── STUDY MATERIAL ──

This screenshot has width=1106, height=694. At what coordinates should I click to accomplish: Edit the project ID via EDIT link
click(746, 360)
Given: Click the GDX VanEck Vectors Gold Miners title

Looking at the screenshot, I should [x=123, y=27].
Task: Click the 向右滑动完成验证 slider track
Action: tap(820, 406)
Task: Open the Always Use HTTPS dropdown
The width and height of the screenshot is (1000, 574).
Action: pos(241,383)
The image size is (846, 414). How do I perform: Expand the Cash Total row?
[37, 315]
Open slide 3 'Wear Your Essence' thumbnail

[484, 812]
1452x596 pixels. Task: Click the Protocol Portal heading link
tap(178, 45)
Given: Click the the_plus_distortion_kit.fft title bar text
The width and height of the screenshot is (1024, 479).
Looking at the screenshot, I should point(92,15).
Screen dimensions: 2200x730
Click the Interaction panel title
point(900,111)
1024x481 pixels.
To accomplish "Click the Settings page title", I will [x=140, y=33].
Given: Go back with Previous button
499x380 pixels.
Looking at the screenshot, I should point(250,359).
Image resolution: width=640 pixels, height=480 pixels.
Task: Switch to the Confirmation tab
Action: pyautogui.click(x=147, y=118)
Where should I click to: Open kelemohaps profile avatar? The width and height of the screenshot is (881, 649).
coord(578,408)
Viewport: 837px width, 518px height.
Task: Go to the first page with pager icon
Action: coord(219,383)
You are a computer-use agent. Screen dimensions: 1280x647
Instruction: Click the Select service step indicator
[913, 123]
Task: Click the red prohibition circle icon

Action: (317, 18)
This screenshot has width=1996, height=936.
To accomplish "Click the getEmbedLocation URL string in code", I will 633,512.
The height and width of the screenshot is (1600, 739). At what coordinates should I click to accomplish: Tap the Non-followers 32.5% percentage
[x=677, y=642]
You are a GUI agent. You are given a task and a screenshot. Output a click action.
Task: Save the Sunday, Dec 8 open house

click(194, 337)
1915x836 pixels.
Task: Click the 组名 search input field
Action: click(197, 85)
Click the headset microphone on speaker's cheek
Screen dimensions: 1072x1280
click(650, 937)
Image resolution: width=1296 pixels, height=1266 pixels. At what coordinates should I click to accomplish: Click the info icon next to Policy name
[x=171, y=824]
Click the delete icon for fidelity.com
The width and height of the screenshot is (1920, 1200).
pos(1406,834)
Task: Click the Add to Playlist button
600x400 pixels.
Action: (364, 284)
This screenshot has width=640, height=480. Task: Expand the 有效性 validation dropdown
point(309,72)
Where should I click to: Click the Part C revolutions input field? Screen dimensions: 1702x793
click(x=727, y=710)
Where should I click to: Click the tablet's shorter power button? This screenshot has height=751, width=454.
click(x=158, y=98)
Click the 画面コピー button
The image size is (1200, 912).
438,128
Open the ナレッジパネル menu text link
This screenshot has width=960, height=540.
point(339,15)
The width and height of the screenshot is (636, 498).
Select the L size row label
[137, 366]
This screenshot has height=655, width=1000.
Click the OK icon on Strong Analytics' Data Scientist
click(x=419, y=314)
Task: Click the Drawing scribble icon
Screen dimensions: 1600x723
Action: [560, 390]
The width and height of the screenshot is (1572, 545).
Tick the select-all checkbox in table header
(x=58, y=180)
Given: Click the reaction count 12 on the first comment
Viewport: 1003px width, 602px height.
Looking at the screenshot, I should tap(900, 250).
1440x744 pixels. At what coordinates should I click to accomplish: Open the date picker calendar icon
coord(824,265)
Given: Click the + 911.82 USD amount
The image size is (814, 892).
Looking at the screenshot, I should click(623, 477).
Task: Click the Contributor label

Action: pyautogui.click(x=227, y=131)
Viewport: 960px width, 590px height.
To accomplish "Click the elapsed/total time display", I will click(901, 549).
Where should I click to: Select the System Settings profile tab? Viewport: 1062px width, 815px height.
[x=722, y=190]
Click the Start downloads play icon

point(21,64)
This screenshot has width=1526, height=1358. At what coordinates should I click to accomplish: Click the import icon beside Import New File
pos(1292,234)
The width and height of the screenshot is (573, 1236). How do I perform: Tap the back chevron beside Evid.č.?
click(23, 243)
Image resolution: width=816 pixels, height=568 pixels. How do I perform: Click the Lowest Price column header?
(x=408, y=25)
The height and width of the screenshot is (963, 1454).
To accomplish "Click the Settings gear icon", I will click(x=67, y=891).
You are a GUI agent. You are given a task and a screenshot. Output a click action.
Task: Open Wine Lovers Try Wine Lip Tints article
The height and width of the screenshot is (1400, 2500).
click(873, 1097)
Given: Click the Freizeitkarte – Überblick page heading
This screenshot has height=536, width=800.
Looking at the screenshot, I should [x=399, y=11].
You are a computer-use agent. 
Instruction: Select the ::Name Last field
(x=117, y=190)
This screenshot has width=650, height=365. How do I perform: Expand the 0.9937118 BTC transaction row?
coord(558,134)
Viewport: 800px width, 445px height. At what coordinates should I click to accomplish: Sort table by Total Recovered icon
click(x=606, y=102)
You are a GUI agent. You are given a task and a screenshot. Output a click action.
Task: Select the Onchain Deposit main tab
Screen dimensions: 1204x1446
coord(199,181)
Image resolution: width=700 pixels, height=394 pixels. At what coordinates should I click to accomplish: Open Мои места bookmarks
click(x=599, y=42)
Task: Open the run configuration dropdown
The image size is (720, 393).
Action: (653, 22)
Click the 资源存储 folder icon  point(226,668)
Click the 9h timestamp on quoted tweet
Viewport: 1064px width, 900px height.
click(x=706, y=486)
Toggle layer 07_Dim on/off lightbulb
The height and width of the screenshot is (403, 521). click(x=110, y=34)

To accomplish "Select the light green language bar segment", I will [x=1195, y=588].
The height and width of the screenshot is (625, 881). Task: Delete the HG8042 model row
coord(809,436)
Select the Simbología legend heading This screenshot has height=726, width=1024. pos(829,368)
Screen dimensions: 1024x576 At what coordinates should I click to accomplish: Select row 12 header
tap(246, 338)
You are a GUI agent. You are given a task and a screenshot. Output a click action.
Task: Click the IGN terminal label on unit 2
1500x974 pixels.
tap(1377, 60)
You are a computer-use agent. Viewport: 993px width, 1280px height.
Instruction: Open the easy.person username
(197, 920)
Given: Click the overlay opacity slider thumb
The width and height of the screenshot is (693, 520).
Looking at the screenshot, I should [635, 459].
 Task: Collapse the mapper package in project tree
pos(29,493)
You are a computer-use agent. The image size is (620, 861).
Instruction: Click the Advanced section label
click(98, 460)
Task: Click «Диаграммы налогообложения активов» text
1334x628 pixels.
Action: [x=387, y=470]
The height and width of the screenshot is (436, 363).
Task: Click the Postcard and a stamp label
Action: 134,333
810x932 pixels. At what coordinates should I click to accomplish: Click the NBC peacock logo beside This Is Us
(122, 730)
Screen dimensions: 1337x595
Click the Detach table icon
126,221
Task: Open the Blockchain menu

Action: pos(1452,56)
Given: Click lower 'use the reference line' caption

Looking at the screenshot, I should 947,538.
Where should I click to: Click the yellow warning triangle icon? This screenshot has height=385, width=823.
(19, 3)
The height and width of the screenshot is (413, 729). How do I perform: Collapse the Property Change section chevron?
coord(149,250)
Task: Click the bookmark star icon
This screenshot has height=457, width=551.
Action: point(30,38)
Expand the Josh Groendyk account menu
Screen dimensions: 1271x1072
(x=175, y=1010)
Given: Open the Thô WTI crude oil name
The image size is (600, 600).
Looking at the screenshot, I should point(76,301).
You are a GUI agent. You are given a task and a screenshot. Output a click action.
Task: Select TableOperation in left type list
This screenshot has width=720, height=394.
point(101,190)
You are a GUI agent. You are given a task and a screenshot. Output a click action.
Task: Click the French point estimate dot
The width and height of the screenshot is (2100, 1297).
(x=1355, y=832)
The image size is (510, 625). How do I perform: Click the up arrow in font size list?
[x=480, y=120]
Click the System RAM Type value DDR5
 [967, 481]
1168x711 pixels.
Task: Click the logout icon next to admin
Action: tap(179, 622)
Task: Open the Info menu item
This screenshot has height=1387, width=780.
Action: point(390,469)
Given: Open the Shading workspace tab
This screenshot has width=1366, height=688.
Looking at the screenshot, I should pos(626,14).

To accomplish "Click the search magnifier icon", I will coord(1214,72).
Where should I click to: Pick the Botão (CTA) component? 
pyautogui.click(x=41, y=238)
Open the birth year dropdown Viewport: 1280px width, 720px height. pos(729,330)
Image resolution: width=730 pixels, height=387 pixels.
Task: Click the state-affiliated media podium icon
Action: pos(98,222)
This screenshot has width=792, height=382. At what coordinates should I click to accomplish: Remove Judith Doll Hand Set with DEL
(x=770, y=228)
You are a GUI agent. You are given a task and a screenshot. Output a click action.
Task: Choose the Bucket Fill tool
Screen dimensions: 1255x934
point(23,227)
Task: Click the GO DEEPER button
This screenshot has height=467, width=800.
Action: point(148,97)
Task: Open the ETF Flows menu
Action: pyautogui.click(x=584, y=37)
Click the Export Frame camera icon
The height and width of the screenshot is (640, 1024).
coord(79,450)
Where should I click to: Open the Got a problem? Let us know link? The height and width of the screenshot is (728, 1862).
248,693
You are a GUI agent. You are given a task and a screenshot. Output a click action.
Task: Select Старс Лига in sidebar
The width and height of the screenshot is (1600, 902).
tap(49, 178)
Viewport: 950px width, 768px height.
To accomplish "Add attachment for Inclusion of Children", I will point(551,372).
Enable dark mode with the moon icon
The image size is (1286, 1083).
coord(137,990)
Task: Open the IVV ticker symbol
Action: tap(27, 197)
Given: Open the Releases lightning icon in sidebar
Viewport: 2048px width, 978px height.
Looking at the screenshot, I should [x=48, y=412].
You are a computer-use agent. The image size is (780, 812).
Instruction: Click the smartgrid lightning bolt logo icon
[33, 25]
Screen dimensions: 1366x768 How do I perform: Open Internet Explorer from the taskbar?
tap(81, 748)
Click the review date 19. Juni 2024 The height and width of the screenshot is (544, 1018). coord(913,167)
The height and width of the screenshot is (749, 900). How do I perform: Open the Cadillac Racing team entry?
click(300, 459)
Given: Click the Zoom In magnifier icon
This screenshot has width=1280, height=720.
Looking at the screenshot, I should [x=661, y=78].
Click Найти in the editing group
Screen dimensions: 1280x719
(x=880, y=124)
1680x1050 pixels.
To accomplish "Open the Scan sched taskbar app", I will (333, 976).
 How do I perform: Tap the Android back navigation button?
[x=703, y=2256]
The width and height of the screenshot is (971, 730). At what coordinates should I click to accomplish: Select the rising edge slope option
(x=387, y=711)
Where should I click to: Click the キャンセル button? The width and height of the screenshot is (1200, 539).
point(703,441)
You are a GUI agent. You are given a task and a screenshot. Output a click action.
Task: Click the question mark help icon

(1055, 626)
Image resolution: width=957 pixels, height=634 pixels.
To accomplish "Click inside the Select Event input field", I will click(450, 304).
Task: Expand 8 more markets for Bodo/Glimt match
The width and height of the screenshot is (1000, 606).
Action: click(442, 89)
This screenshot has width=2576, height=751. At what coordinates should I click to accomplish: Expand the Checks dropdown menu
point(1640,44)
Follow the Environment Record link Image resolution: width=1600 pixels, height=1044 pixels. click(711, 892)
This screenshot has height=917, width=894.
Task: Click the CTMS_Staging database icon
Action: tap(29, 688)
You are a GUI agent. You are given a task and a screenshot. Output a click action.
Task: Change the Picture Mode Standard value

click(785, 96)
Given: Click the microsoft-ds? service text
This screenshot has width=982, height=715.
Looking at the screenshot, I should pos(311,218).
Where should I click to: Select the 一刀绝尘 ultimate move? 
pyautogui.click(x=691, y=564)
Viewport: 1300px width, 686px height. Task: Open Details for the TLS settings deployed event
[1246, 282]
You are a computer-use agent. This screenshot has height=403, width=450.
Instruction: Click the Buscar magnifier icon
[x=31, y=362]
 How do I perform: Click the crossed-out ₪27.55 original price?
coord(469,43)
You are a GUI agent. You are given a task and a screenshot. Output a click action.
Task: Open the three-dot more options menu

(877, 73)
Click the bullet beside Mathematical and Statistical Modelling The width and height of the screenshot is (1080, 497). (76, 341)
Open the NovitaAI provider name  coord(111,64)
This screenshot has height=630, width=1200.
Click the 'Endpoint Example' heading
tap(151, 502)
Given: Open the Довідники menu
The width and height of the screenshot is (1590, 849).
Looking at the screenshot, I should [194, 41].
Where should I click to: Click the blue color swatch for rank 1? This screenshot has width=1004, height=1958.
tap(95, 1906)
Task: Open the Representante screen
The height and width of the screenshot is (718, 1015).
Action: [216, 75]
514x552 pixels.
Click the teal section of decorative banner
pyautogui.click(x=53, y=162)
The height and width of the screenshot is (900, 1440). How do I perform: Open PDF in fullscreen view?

───

- _EXERCISE DESCRIPTION_:
Check each line above for the word "sidebar", and copy the lines where it appears.

- _COMPLETED EXERCISE_:
Task: Select Старс Лига in sidebar
Given: Open the Releases lightning icon in sidebar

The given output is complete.